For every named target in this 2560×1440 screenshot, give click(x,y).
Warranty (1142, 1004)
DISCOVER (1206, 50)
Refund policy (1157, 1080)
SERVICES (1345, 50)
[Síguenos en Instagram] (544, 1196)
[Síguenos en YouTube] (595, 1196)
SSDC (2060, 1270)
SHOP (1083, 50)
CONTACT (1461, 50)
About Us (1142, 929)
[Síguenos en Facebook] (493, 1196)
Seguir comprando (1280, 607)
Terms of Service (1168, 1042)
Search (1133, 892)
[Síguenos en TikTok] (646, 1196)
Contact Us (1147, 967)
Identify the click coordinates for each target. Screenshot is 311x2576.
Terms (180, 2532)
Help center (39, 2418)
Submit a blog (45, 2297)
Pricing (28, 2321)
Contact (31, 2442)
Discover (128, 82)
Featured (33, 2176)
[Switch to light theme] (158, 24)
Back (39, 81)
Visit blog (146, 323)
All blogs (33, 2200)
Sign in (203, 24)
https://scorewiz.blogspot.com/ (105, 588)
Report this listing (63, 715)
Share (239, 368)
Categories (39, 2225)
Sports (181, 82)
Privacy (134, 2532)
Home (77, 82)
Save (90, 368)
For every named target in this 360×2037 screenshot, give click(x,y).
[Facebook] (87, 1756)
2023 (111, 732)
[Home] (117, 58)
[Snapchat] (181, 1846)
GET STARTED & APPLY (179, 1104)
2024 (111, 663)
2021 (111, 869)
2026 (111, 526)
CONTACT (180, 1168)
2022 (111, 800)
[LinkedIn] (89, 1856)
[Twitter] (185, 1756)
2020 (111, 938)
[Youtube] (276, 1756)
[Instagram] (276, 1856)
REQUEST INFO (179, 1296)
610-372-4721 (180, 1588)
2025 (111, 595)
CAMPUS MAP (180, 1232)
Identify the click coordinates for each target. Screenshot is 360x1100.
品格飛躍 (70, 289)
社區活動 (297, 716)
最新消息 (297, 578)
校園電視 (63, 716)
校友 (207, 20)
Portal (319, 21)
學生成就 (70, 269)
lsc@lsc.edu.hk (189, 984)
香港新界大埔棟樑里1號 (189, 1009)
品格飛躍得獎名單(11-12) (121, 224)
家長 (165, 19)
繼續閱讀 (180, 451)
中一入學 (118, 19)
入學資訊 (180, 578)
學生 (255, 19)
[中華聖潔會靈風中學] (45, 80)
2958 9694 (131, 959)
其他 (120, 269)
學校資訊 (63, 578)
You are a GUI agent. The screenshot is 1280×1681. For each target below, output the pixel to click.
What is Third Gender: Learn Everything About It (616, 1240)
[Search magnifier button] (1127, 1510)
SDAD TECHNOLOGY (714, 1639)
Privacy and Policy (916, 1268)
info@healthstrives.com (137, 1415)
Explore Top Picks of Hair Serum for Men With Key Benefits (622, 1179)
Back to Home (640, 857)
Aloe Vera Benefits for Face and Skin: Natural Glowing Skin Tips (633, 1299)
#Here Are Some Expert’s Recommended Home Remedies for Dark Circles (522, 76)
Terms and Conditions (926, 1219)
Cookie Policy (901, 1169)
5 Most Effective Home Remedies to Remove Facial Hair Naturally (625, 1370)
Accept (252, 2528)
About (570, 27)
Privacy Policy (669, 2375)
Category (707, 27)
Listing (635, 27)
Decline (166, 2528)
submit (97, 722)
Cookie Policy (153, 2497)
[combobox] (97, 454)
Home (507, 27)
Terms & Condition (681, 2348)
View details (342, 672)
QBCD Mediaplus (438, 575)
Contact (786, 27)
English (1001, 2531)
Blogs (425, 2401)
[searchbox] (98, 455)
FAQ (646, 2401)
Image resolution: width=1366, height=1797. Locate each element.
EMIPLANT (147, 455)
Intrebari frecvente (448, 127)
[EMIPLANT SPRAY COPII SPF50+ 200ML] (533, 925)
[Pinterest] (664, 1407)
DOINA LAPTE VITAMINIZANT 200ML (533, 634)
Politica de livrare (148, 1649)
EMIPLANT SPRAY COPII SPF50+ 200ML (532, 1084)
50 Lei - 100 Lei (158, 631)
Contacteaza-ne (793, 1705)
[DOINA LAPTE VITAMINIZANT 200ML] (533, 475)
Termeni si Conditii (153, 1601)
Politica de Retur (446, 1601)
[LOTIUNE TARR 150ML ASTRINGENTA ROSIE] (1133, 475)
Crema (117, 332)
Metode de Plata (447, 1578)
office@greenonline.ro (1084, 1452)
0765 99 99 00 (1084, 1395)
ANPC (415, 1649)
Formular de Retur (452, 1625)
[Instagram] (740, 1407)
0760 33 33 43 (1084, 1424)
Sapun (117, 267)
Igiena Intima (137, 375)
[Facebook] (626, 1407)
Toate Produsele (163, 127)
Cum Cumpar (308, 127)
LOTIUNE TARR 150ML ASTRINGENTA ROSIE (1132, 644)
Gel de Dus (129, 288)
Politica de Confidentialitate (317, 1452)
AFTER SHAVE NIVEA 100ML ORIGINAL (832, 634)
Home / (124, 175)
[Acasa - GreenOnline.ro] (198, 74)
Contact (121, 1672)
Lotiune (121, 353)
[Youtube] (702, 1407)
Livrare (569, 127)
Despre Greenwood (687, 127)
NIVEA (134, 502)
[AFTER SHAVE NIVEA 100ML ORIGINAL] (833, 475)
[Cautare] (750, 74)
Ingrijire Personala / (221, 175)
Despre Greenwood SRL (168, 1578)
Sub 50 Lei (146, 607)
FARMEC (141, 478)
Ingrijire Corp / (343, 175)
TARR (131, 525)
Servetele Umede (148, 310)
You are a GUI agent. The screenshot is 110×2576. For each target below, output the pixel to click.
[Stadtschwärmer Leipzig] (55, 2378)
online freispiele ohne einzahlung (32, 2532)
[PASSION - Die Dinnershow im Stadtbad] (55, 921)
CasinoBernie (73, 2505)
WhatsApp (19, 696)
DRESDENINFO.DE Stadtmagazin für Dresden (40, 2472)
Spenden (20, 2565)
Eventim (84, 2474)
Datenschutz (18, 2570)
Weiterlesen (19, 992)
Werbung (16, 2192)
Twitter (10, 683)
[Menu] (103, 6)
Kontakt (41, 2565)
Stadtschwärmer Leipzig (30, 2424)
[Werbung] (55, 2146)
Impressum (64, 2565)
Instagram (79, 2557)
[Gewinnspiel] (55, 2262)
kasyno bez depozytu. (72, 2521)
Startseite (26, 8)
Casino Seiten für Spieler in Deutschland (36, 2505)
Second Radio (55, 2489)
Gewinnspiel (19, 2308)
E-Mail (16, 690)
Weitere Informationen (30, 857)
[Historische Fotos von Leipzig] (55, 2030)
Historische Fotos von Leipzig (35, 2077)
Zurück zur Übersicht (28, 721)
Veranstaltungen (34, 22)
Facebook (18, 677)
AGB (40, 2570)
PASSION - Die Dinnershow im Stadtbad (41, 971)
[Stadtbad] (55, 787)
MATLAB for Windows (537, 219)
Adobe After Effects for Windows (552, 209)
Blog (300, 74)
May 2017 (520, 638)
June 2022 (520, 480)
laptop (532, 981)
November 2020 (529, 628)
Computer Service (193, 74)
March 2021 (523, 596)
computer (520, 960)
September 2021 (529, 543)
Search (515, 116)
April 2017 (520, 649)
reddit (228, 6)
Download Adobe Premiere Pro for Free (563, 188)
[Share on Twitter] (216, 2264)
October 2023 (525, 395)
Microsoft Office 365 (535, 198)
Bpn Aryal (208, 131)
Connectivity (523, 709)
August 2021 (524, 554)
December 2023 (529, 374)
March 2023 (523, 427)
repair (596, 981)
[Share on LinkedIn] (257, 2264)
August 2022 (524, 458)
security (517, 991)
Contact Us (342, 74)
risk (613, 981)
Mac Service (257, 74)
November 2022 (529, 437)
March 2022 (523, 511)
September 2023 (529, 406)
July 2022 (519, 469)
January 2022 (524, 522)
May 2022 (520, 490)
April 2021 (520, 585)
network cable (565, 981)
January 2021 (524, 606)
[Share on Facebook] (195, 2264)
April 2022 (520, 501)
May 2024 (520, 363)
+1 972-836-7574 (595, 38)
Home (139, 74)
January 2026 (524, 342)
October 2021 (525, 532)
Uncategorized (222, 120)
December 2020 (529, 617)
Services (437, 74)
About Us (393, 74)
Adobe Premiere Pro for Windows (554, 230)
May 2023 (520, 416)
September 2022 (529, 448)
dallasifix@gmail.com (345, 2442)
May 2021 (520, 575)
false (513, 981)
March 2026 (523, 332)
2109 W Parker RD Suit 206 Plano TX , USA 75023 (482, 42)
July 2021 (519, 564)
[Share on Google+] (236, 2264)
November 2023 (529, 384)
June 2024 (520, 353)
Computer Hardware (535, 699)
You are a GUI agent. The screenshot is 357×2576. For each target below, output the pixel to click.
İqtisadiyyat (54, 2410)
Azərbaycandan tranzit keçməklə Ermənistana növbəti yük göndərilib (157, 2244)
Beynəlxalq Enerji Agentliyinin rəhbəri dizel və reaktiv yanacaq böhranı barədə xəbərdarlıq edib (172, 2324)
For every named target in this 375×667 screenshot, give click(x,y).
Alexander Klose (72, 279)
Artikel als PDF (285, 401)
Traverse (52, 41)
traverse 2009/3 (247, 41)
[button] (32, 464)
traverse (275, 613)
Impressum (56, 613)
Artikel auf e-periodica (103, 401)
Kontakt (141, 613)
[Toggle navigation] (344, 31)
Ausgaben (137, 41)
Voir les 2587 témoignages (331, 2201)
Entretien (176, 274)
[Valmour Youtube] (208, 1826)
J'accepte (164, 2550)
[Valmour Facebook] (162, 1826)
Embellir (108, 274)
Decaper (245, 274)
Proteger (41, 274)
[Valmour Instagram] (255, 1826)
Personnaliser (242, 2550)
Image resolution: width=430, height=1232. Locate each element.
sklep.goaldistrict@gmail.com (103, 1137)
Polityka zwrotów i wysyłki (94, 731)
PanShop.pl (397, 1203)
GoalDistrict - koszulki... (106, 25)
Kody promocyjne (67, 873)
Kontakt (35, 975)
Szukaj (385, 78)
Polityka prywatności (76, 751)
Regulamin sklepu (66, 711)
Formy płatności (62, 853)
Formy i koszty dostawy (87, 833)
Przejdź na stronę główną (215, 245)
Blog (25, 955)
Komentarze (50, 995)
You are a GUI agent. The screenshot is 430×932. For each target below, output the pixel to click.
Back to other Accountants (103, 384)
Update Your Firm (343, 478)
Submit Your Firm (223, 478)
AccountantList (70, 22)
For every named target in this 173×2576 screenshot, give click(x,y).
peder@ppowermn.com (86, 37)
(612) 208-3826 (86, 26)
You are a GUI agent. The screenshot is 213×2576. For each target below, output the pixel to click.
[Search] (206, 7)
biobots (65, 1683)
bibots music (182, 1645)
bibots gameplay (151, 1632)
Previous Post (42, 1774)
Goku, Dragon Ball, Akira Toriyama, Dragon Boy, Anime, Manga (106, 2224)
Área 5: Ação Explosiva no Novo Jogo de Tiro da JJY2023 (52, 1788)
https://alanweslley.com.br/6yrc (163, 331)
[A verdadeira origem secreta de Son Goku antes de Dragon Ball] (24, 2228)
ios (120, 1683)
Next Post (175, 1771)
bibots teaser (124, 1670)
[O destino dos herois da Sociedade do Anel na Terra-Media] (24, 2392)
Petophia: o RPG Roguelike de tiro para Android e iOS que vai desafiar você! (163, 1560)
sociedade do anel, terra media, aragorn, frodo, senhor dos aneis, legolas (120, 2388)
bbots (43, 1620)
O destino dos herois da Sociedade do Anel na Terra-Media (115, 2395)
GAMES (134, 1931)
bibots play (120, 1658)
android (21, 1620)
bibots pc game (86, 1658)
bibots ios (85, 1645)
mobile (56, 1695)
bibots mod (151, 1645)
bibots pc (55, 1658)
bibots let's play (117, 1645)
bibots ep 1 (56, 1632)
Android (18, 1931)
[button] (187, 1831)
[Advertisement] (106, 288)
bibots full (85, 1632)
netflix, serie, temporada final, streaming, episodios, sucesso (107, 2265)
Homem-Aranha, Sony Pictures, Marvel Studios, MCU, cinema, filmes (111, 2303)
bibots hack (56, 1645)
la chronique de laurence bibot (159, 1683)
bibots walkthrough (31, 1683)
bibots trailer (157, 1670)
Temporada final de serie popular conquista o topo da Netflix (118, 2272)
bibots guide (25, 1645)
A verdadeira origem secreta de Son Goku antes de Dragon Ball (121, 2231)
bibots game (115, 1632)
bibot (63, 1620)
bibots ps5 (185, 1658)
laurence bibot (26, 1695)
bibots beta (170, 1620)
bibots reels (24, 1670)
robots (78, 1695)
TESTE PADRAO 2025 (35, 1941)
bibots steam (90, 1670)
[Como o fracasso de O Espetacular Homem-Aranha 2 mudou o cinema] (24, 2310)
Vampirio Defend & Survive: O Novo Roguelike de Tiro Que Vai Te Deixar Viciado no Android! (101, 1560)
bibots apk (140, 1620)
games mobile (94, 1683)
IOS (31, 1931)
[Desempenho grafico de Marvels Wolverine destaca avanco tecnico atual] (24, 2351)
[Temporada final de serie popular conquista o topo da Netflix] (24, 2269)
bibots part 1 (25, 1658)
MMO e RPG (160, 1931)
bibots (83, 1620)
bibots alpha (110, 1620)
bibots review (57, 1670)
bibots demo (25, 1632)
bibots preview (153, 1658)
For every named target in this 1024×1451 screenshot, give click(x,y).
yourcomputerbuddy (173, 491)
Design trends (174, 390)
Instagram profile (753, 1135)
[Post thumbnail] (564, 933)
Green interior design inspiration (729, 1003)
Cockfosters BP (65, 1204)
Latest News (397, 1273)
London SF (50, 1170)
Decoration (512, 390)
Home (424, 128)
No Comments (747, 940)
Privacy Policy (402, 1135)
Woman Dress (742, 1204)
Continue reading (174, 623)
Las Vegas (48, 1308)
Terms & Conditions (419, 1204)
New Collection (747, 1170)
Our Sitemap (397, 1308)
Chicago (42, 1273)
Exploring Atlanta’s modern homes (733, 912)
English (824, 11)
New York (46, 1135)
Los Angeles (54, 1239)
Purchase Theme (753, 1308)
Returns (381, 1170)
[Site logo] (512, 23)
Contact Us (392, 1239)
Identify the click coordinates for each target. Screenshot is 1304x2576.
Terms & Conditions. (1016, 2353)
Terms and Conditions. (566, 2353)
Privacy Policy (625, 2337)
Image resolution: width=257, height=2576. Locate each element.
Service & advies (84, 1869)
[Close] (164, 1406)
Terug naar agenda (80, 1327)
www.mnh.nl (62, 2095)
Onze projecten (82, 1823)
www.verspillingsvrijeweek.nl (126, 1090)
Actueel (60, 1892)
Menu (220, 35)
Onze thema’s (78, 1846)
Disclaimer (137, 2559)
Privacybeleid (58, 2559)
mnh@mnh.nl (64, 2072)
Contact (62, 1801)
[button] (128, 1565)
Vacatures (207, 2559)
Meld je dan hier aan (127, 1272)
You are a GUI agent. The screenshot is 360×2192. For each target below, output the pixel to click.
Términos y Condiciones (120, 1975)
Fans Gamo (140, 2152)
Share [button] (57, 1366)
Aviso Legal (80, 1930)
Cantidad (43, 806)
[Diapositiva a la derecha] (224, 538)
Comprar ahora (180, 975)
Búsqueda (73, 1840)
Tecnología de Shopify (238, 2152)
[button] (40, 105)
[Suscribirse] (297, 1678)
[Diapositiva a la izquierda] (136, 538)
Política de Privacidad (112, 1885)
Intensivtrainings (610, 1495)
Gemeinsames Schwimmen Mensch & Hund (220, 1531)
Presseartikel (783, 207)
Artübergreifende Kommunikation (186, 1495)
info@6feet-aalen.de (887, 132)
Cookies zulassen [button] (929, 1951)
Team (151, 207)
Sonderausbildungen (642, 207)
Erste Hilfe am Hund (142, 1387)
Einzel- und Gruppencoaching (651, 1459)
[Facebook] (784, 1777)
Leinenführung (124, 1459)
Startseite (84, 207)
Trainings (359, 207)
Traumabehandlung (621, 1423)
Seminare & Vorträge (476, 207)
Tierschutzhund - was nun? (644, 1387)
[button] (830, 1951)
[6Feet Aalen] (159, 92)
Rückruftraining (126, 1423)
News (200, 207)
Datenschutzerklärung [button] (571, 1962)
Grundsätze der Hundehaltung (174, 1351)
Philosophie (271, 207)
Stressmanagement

---

■ EXERCISE OBJECTIVE ■
Transcribe each line of the data above, unaltered, from the one where "TARR (131, 525)" appears to the one where "Casino Seiten für" appears, inclusive of both.

■ RESULT OF THIS EXERCISE ■
TARR (131, 525)
Servetele Umede (148, 310)
You are a GUI agent. The screenshot is 110×2576. For each target below, output the pixel to click.
[Stadtschwärmer Leipzig] (55, 2378)
online freispiele ohne einzahlung (32, 2532)
[PASSION - Die Dinnershow im Stadtbad] (55, 921)
CasinoBernie (73, 2505)
WhatsApp (19, 696)
DRESDENINFO.DE Stadtmagazin für Dresden (40, 2472)
Spenden (20, 2565)
Eventim (84, 2474)
Datenschutz (18, 2570)
Weiterlesen (19, 992)
Werbung (16, 2192)
Twitter (10, 683)
[Menu] (103, 6)
Kontakt (41, 2565)
Stadtschwärmer Leipzig (30, 2424)
[Werbung] (55, 2146)
Impressum (64, 2565)
Instagram (79, 2557)
[Gewinnspiel] (55, 2262)
kasyno bez depozytu. (72, 2521)
Startseite (26, 8)
Casino Seiten für Spieler in Deutschland (36, 2505)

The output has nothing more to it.